The first time I looked into a FakeAV affiliate and also the first time i heard of the BestAV program was in 2011, and it all started with a tweet that led to my first write-up: Tracking Cyber Crime: Inside FakeAV (June 2011)
From there, i kept watching them from the shadows, sometimes giving them hints on the fact that i had still access to their system, just in case they were reading (and I was pretty sure they were): Personal Shield Pro (July 2011)
I went back again into BestAV, where the real obsession began: Tracking Cyber Crime: BestAV and BlackSoftware (August 2011)
In 2012, I even infiltrated an affiliate who was built based on BestAV backend: Star-stat.com Reseller (February 2012)
A bit later i also wrote a small guide on how to infiltrate affiliate programs, not just FakeAV anymore, but any affiliate system.

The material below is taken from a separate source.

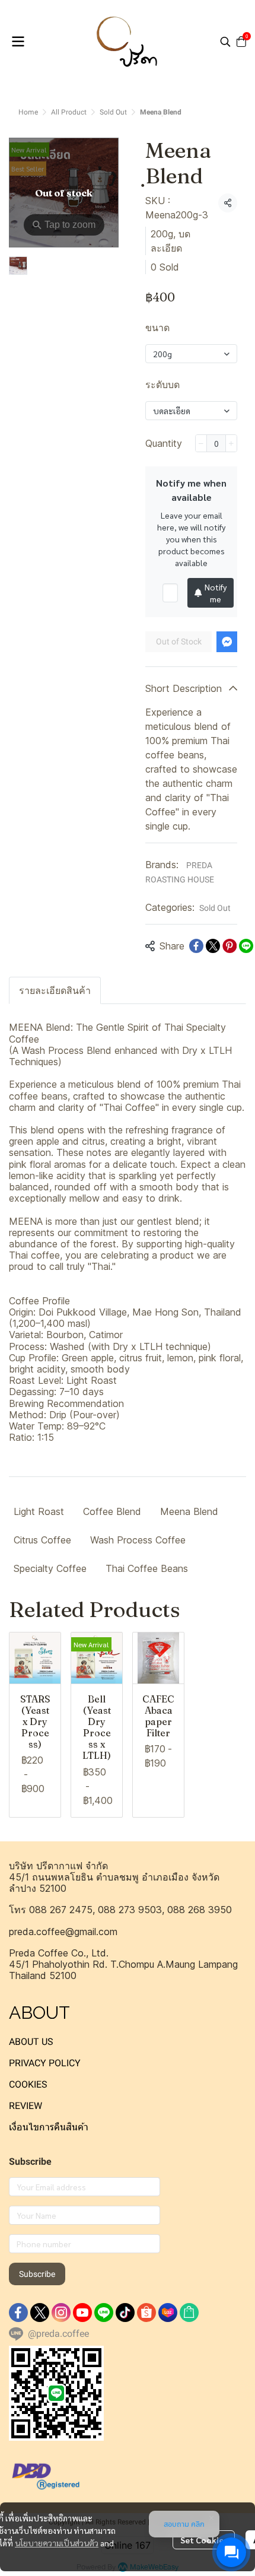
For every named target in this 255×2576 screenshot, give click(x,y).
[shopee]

Of course, I used BestAV as example: How to Infiltrate Affiliate Programs (June 2012)
I stayed hidden in this affiliate for a long time, monitoring their activity, quietly collecting samples, and following their moves.
Along the way, I teamed up with Siri, Kafeine, Antelox, and many other friends I met on the path, working together to excavate their exploit kits, samples, and test setups.
We see them evolve, and even launching a ransomware affiliate (Urausy).
Sometimes we pulled datas at scale, like in 2013 when we massively burnt their crypt system by dumping lustrami.com infrastructure on VXVault, this one was tied to BestAV.
And finally, we’re in 2014, the fall of fake antivirus had already begun.
So what can we say about BestAV at this point?
Their affiliate system was already in bad shape, plagued by frequent downtime and a clear loss of momentum.
Keys players stopped working with them, we could feel the collapse coming.
So instead of looking at it "again" from an affiliate level, let's switch perspective to the administrator side.
It’s been over 10 years, so i guess i can finally say it: We pwned them!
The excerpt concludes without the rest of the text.